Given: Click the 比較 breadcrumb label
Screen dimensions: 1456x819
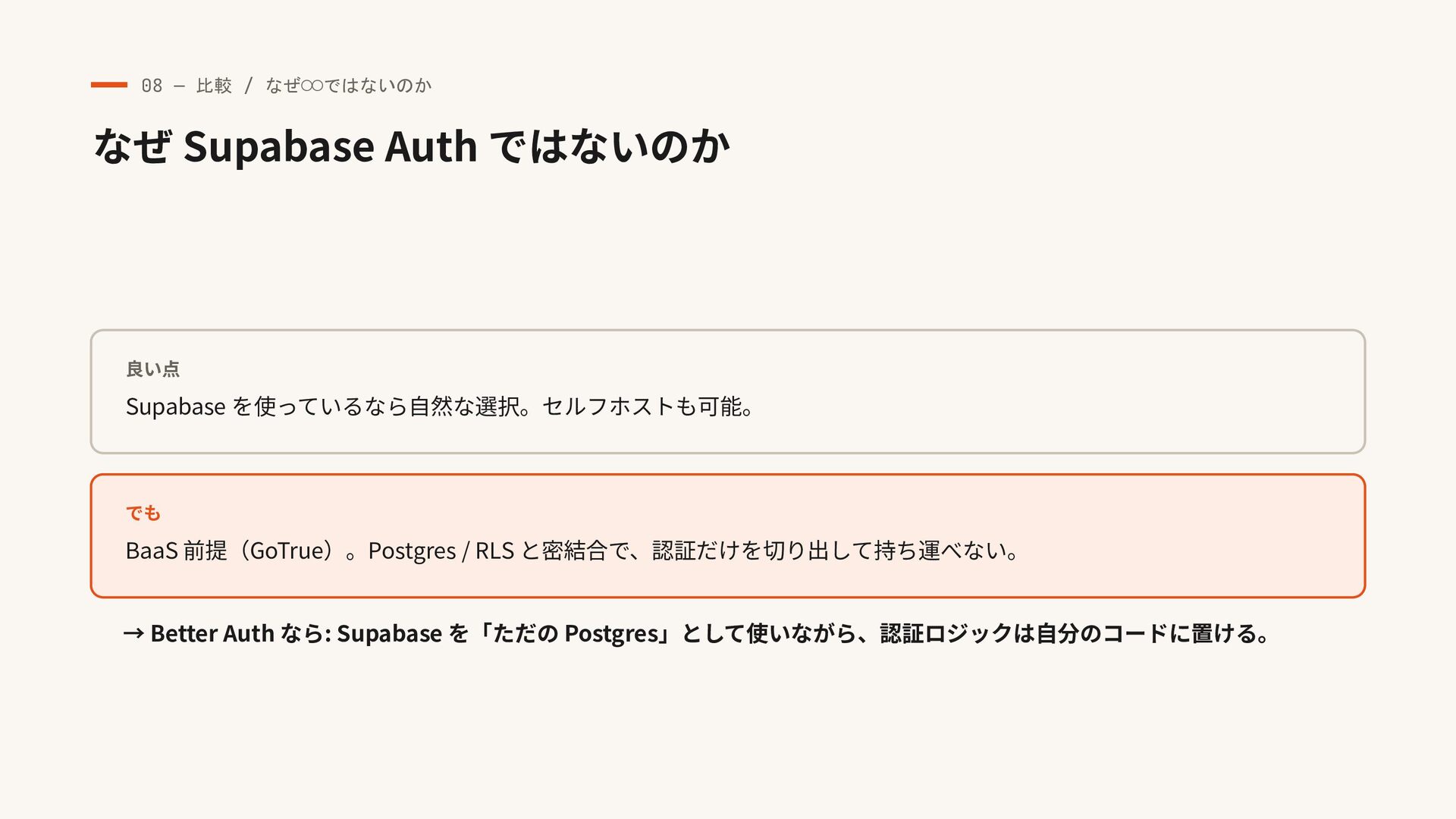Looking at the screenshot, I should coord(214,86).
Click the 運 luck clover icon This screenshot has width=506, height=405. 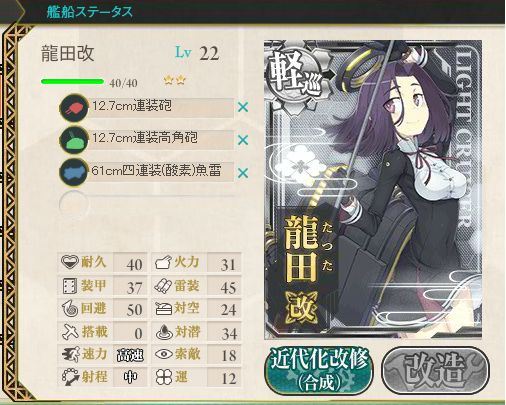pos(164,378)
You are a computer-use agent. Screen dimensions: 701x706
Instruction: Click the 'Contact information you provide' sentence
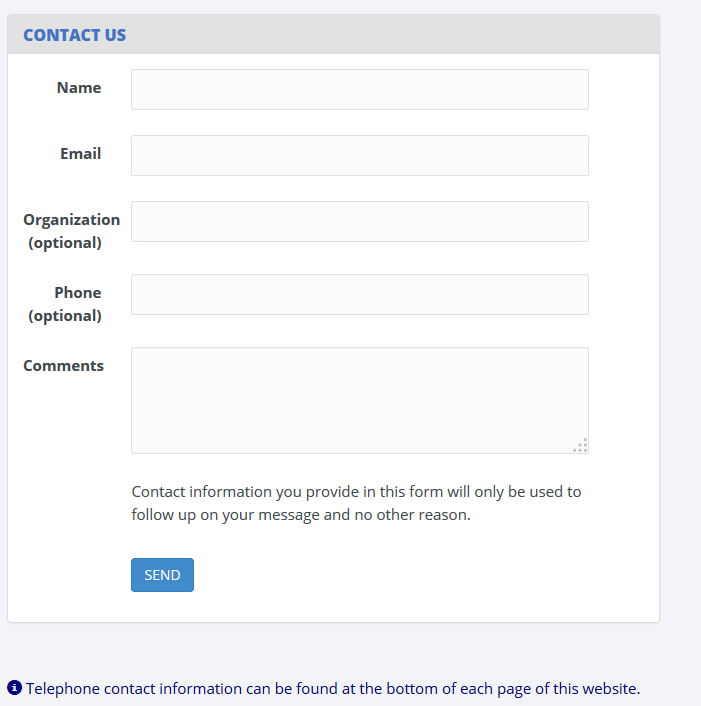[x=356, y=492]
* * *
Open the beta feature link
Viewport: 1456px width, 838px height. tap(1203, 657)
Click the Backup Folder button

◆ **Required work**: From the records above, retype only the lines starting at the line that contains "Open the beta feature link" and ending at the line that contains "Click the Backup Folder button", both included.

◆ **Problem solution**:
Open the beta feature link
Viewport: 1456px width, 838px height. tap(1203, 657)
Click the Backup Folder button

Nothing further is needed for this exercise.